The lingual heel is slightly shorter anteroposteriorly than the ectoloph. It is dominated by the cone-like protocone, which is as high as the labial cusps and lacks the preprotocrista and postprotocrisa. The protocone apex is slightly worn, with a small circle of exposed dentine that is flush with the surrounding exposed enamel. The protocone is surrounded by the anterior, lingual, and posterior cingula, from which it is separated by a distinct rounded groove. The anterior and posterior cingula are straight. The continuous lingual cingulum is rounded, convex lingually. There are cusp-like eminences at the anterior and posterior cingula.

M1: It has a quadrangular outline in occlusal view, distinctly longer and wider than P4. The W-shaped ectoloph is heavily worn, with the wear facet widest at the paracone (24 mm) and metacone (18 mm). There are strong labial ridges at the parastyle and mesostyle. The labial sides of the paracone and metacone between the labial ridges are slightly convex. The exposed enamel is thick on the labial side (~3.3 mm), and about twice as thin lingually around the paracone and metacone (~1.5 mm). There is a large central fossa of crescentic shape, which is bordered lingually by a prominent and significantly worn ridge. This ridge extends between the anterolingual cingular cusp and vertical ridge on the lingual side of the metacone.

The lingual heel is only a little shorter anteroposteriorly than the ectoloph. The protocone and hypocone are distinctly lower than the labial cusps. Both cusps have circular wear facets at the apices with exposed dentine and enamel. On the protocone wear facet the enamel rim is raised above the adjacent dentine surface, while on the hypocone wear facet the small exposed area of dentine is flush with the enamel. This suggests that the wear on the protocone started earlier than on the hypocone. The protocone is cone like, but with a flattened to slightly concave lingual side. The hypocone is more ridge-like and resembles the enlarged posterior cingulum of P4. The anterior cingulum is similar to that of P4 but larger. It has a large cusp-like eminence that is mostly worn down (anterolingual cingular cusp). There is no lingual cingulum.

M2: It is distinctly larger than M1 and is of trapezium outline in occlusal view. The anterior side is about 1.5 times wider than the posterior side, which results in an oblique position of the labial side relative to the lingual side. The W-shaped ectoloph is about twice less worn than that of the M1. The exposed enamel is ~3.0 mm thick along the labial side and ~2.5 mm thick around the paracone and metacone apices on the lingual side. There are strong labial ridges at the parastyle and mesostyle and a much weaker ridge at the metastyle. The labial side of the paracone and metacone is slightly convex between the ridges. There is a large central fossa of triangular shape that is bordered posteriorly by a sharp vertical ridge along the metacone lingual side and lingually by a distinct ridge.

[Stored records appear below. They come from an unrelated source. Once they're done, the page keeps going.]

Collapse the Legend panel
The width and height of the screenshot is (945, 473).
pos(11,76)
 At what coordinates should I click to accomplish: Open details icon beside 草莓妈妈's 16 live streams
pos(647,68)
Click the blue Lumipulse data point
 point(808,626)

The lingual cusps are much lower compared to the labial cusps and correspond in shape to those of the M1. With a flattened lingual side, the cone-like protocone is relatively larger than that of P4. Because of this, the size difference between the protocone and hypocone is more pronounced on M2 compared to M1. The ridge-like hypocone is obliquely extended along the postero-lingual corner of the tooth. There is only slight wear on the protocone and hypocone apices. There is a large cusp-like eminence along the anterior cingulum (anterolingual cingular cusp). This eminence is connected with the base of the hypocone by a ridge extending between the central fossa and the vertical ridge on the lingual side of the metacone. This ridge is unworn and bears several prominent irregular denticles. There is no lingual cingulum.

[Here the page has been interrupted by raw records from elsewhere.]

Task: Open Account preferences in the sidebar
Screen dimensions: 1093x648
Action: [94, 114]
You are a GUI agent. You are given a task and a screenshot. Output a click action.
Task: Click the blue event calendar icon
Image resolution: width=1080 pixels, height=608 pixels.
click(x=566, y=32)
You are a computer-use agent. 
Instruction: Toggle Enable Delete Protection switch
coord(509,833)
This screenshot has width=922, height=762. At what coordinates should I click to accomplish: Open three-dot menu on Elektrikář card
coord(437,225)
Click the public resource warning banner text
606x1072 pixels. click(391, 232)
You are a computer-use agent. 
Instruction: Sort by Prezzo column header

The enamel is mostly smooth, but there are areas of pitted or wrinkled enamel on the labial side of the P4 and molars, and on the lingual side of P4.

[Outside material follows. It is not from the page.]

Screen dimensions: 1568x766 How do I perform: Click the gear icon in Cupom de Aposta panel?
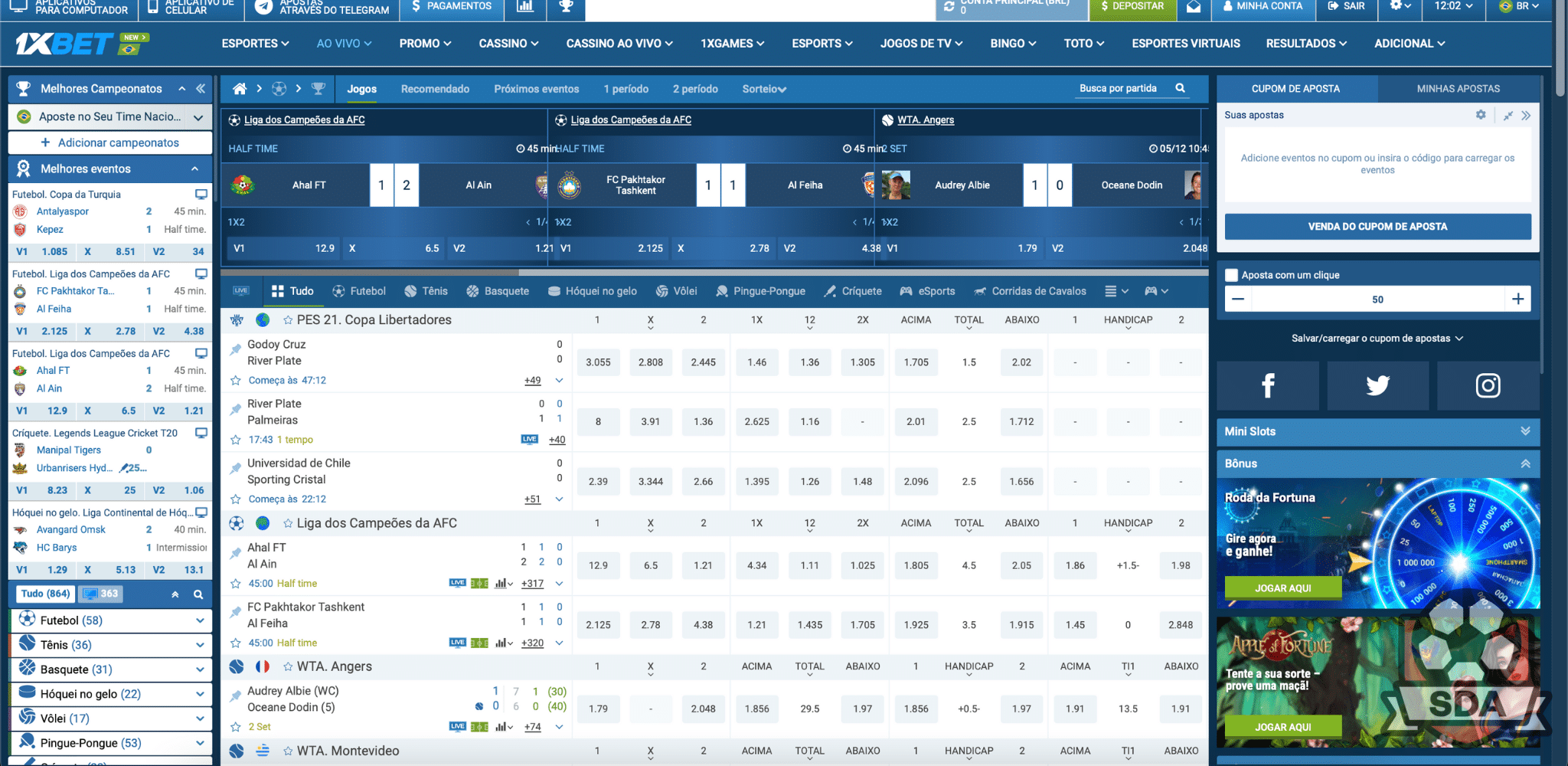click(1481, 114)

For dental measurements see Table 1.

Stratigraphic and geographic range.—Eocene of South China.

Phylogenetic analysis

Maobrontops paganus gen. et sp. nov. can be coded using 19 of the 91 characters (20.9%) appearing in the data matrix of Mihlbachler and Samuels (2016). The character codings are as follows:

Character 50 (2): Labial upper premolar ribs: paracone rib narrow, metacone rib very weak. This character state is found in brontotheres which are more terminal than Palaeosyops. Microtitan, Brontotheriita. The terminal Embolotheriita (Nasamplus, Protembolotherium, and Embolotherium) have a more derived condition, all labial ribs very weak on upper premolars.

Character 53 (1): Upper premolar lingual morphology: lingual side of crown is somewhat wider, protocone often associated with lingual crest. In Maobrontops gen. nov., there is no lingual crest on P4. Actually, the morphology of P4 lingual side is intermediate between the states 0 and 1 of this character. The protocone is cone-like, but the lingual side is not narrow, although it is somewhat narrower than in most other derived brontotheres. Most of the derived brontotheres have a variously developed hypocone on P4. Aktautitan hippopotamopus Mihlbachler, Lucas, Emry, and Bayshashov, 2004 from the middle Eocene of Kazakhstan is the phylogenetically closest taxon to Maobrontops gen. nov. iaxon of brontotheres which lack hypocone on P4 (Mihlbachler et al. 2004). Although the hypocone is lacking on P4 of Aktautitan, the lingual side of P4 is almost as wide as the labial side in that taxon. In Maobrontops gen. nov., the lingual side of P4 is distinctly narrower than the labial side.

Character 54 (1): Upper molar parastyle high. Found in all brontotheres and outgroup taxa.

Character 55 (1): Upper molar parastyle mainly labial to paracone. Distribution as in the previous character.

Character 56 (1): Upper molar anterior cingulum does not form parastyle shelf. Found in brontotheres more terminal than Palaeosyops.

Character 57 (1): Upper molar metastyle angled labially. Found in all brontotheres and outgroup taxa.

Character 58 (1): Upper molar ectoloph hypsodont. Found in brontotheres more terminal than Bunobrontops.

Character 59 (2): Labial side of upper molar paracone and metacone lingually angled and convex. Found in brontotheres more terminal than Palaeosyops.

Character 60 (1): Molar ribs weak. Found in brontotheres more terminal than Bunobrontops.

Character 61 (1): Upper molar mesostyle present. Found in all brontotheres and outgroup taxa.

Character 62 (1): Lingual margins of molar paracone and metacone wedged. Found in brontotheres more terminal than Bunobrontops.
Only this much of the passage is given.